What's in a name?

Farmleigh Bridge, rustic, rusted and a little forgotten as it is, proudly holds sundry other titles. Some call it Guinness’ or Lord Iveagh’s Bridge, for the owner of the Farmleigh Estate and for whom it was built in the latter part of the nineteenth century.

Dubliner, Edward Cecil Guinness or Lord Iveagh as he became, and the then owner of the world’s largest brewery, was renowned for his generosity and social conscience at a time when hard graft for low wages was the lot of those lucky enough to have a job and Dublin ranked among the slum capitals of the world. Decent housing, enlightened welfare and social programmes for his employees, and generous donations to hospitals were features of his philanthropy. Today, Dublin still gains from his legacy - listen to the peal of the bells of St. Patrick’s Cathedral or visit Farmleigh House to admire his taste in art and furnishings.

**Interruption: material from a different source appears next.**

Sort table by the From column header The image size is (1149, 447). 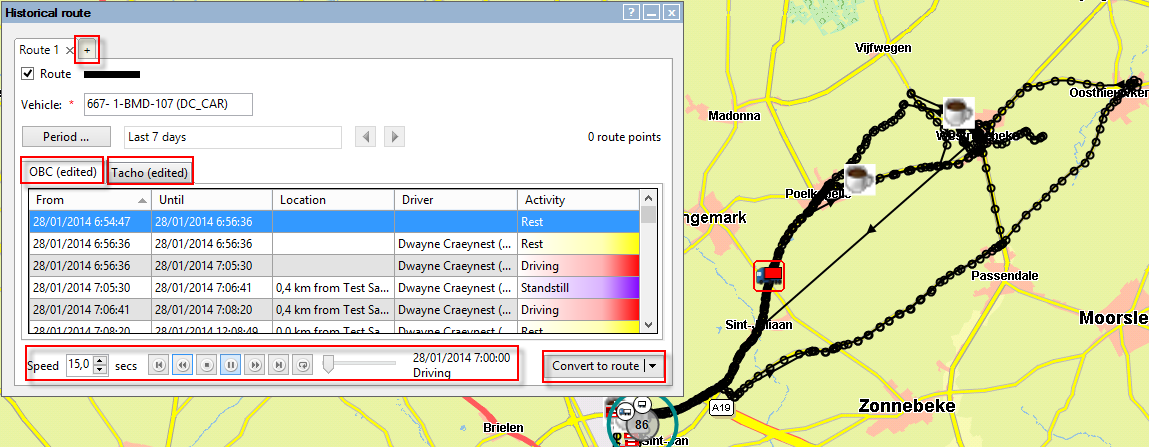(x=90, y=200)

For others, the bridge is synonymous with summer days among the strawberry beds once laid out along the north bank of the River Liffey here. Honeymooners, day trippers and the quietly simmering James Joyce lazed beside the river, watching cotton wool clouds through the latticework of the Strawberry Beds Bridge. When hungry, they feasted on the berries cupped in lettuce leaves and sold by cottagers who set up stalls by the roadside.

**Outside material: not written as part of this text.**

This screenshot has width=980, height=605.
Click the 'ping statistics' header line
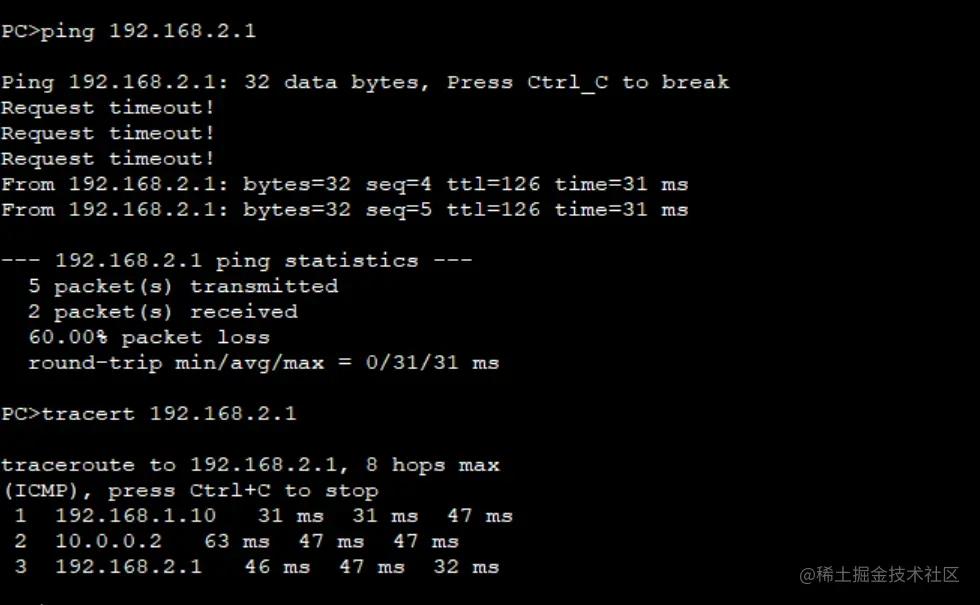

Less well known, though equally romantic, is the name the Silver Bridge, inspired, no doubt, by the ironwork of the bridge. When shiny and new, the bridge and the river must have seemed as one, brilliant in the summer sun and moodily grey on a winter’s day. Today, surrounded by meadowland, it’s easy to see from whence the name Farmleigh came. Even in its first guise as the gentleman’s residence of Charles Trench and then John Childley Coote, some acres of the estate were reserved for tillage and others for meadow - the farm and leigh where generations of farm hands put their back to the wheel.

It was Farmleigh House that Edward Cecil Guinness bought in 1872 and Farmleigh Bridge which crosses the Liffey in a heavenly corner of Dublin.